Result: pricing changes now propagate in under 2 seconds globally. Before the fix, the propagation window was unbounded — whatever the Full Route Cache held, users got.

<2spricing propagation (was 3+ hrs)
68msTTFB maintained (no perf regression)
4edge regions warmed on every deploy
0stale-price tickets since fix

Lessons Learned

  • Next.js 15 App Router caching is opt-out, not opt-in for static-looking routes. If your Server Component fetches data without any dynamic function access, Next.js will cache the entire rendered output by default. Pages Router never did this — migrating teams need an explicit audit of which routes contain live data.
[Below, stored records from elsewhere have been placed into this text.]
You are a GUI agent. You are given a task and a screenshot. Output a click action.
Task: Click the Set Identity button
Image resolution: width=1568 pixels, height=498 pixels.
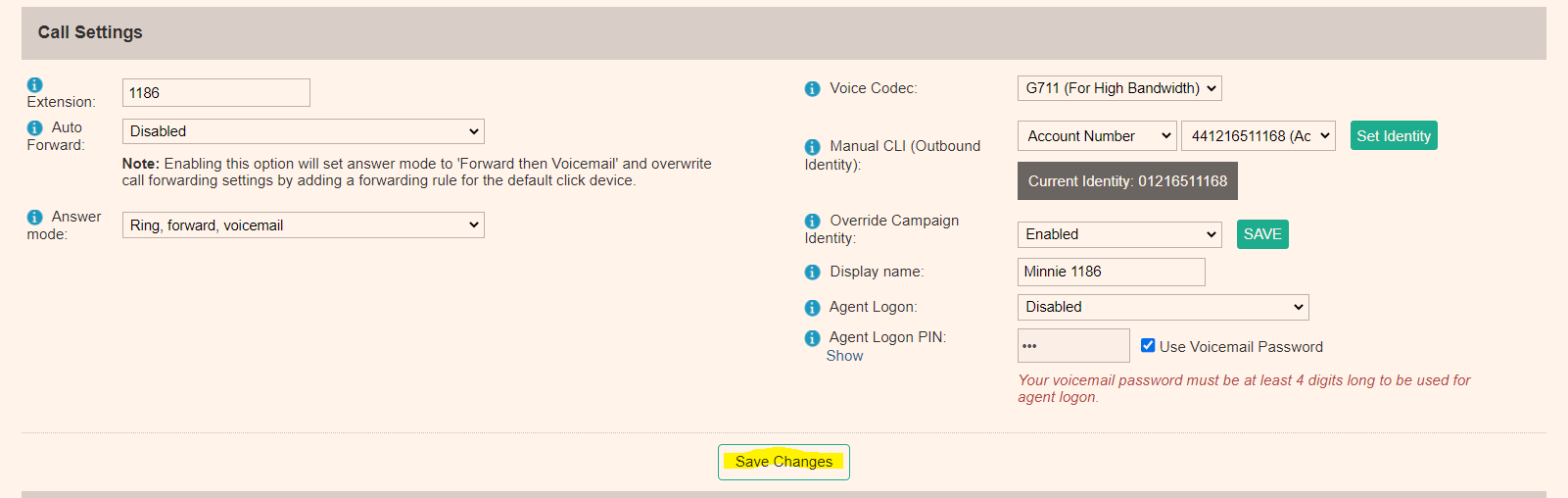click(1394, 136)
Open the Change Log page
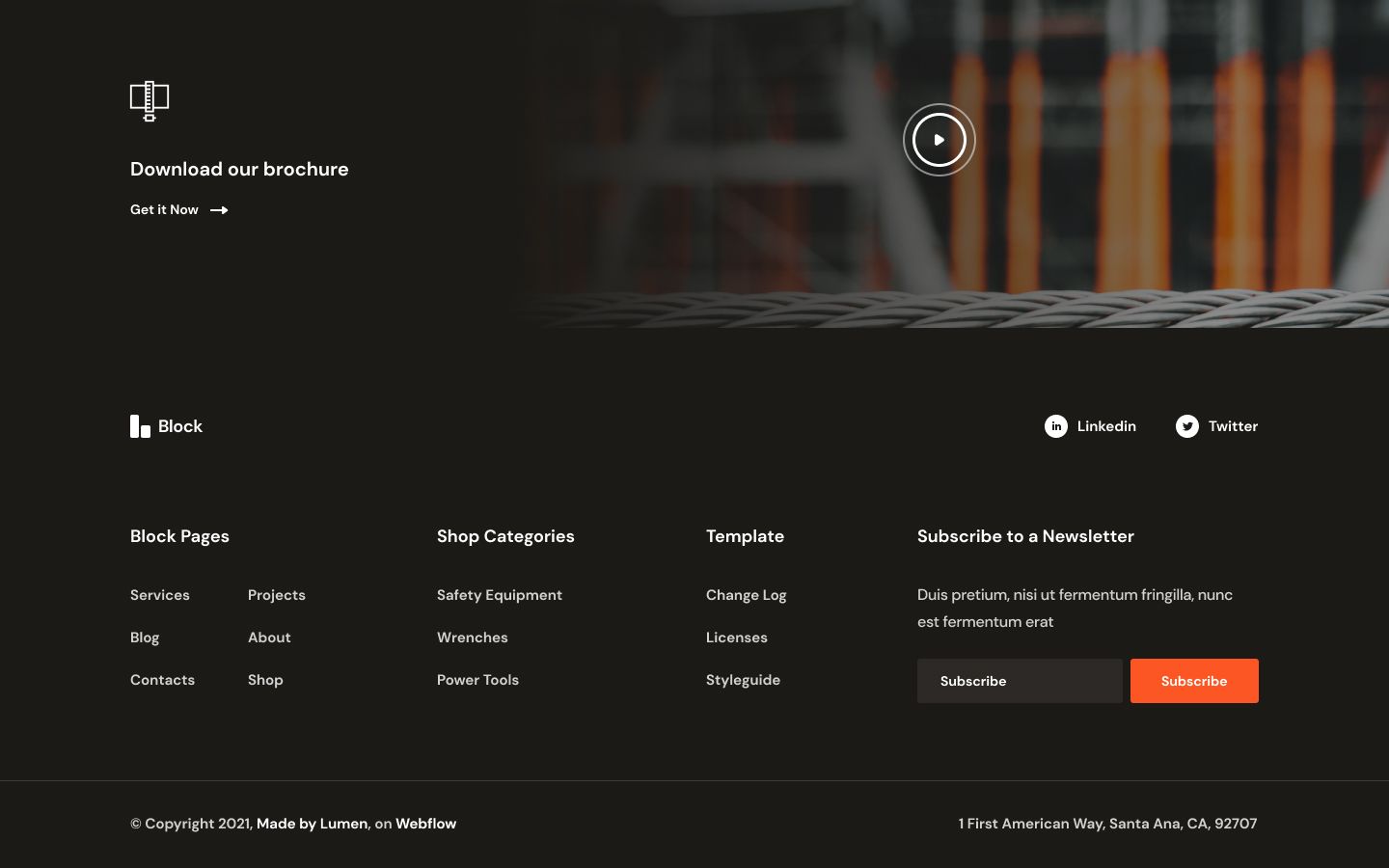The width and height of the screenshot is (1389, 868). [747, 595]
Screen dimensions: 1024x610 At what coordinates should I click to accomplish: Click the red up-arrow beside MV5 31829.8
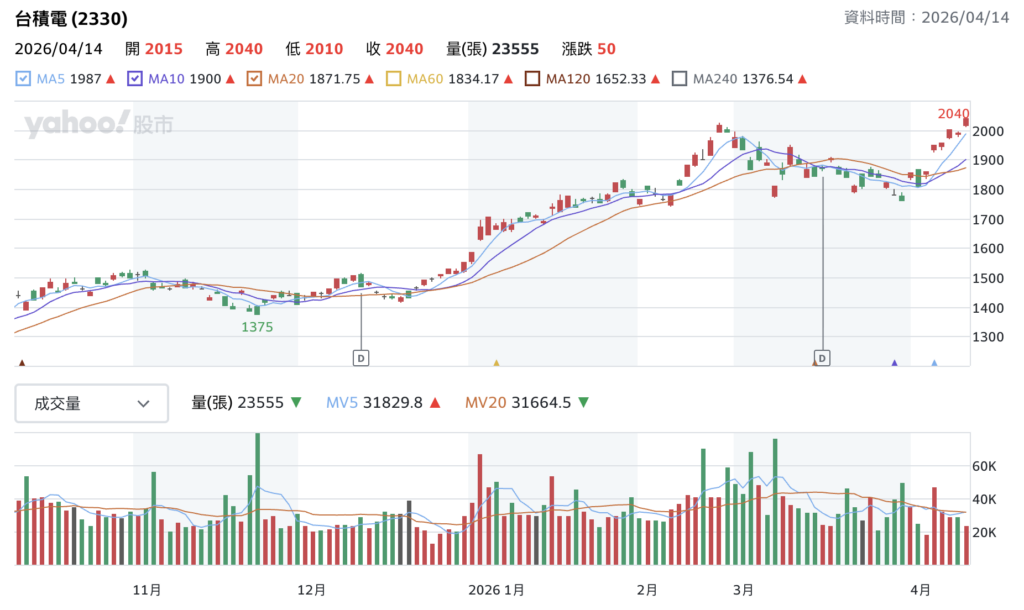[x=437, y=402]
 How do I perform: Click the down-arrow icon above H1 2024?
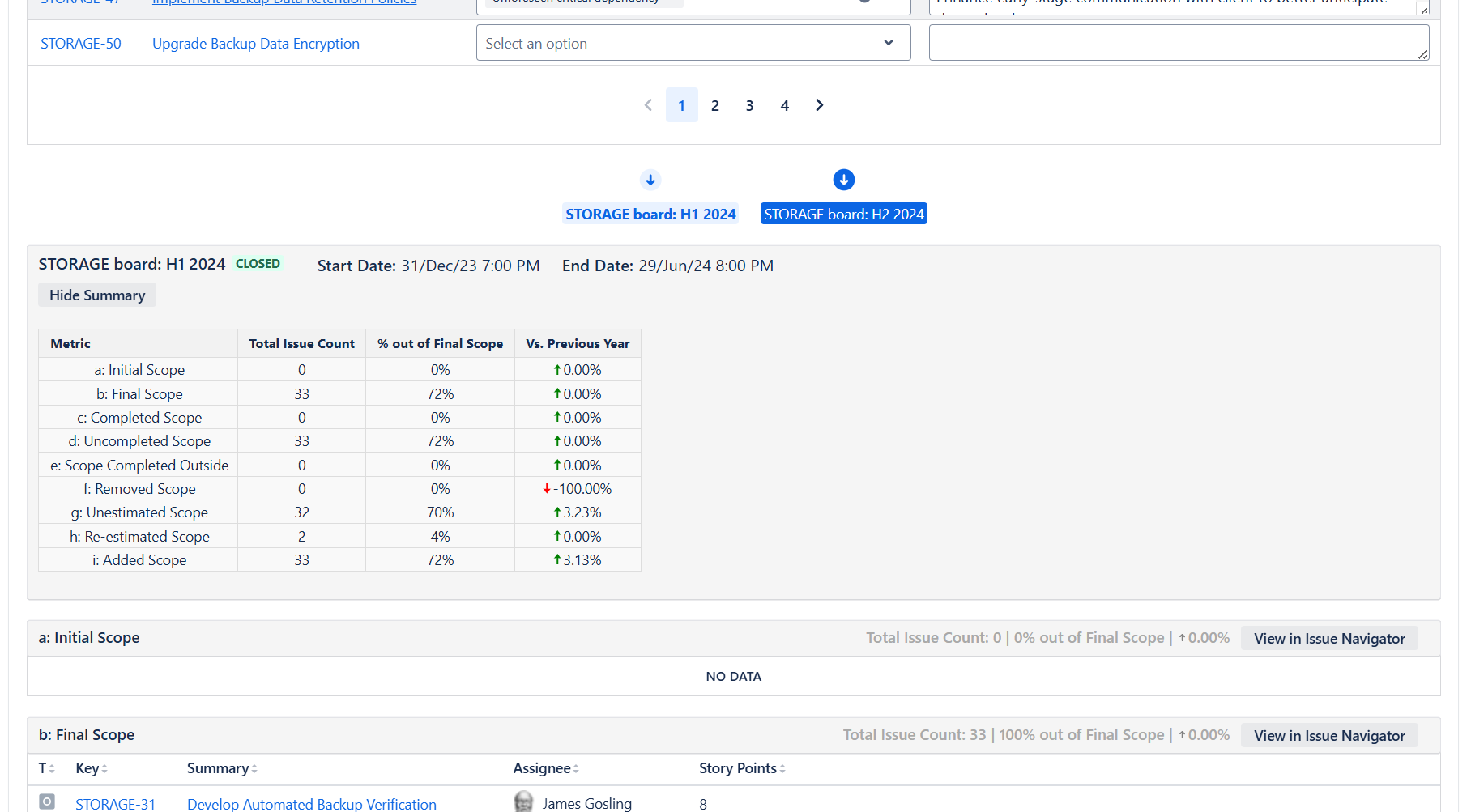click(x=650, y=180)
  • Audit every route that displays user-facing pricing, inventory, or session data. Add export const dynamic = 'force-dynamic' or tag-based revalidation before migrating these routes to App Router.
  • Redeploying is not a reliable cache-busting strategy at the edge. Each edge region re-warms independently. A deploy without explicit warming leaves a 60–90 minute stale window per region. Build warming into your CI/CD pipeline.
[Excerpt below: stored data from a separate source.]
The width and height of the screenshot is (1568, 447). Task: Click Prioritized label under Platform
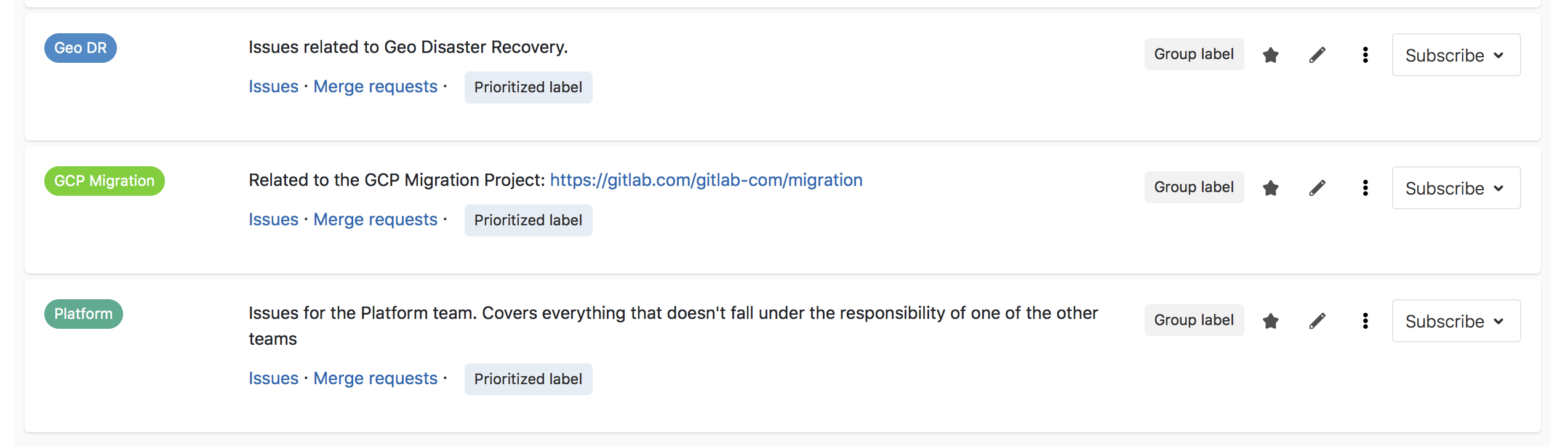(x=527, y=379)
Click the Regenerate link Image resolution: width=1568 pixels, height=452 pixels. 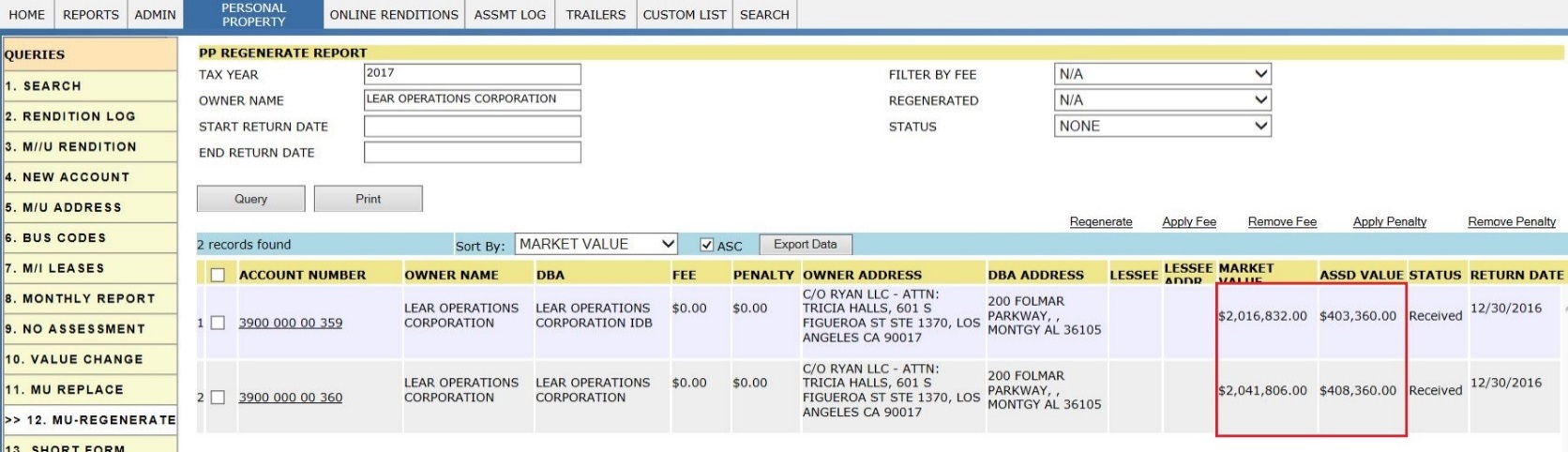click(x=1100, y=222)
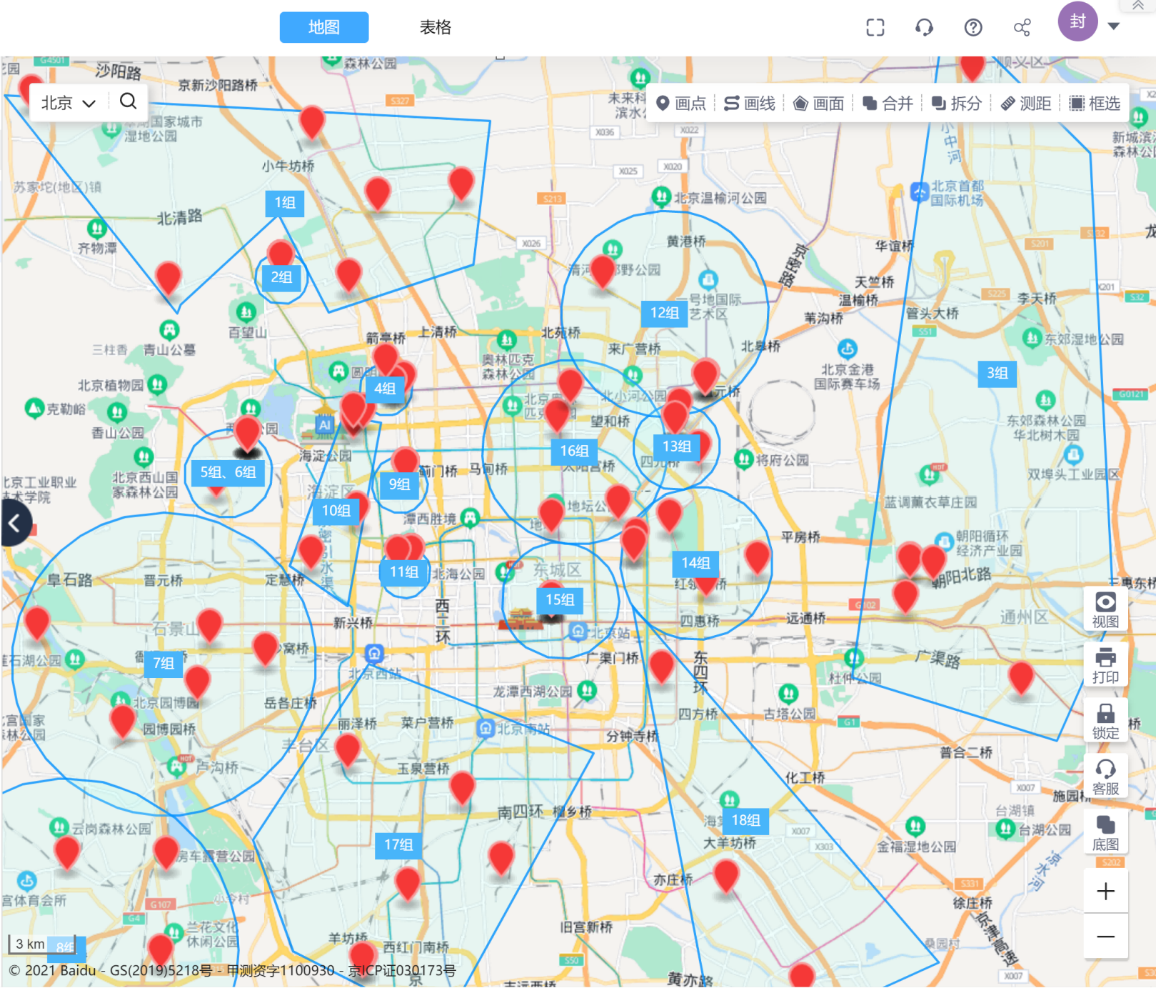Select the 画面 draw polygon tool
Viewport: 1156px width, 988px height.
[x=818, y=103]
  • On-demand revalidation (revalidateTag) is the right primitive for data that changes outside of code deploys. Attach tags to your fetches, and fire a revalidation webhook from your backend whenever the data changes. This gives you the CDN-level performance of caching with the correctness of dynamic rendering.
  • Zero errors in logs is not the same as correct behavior. The system was healthy by every metric — latency, error rate, status codes. We needed a business-layer check: does the displayed price match the database price? Add synthetic monitoring that validates content, not just availability.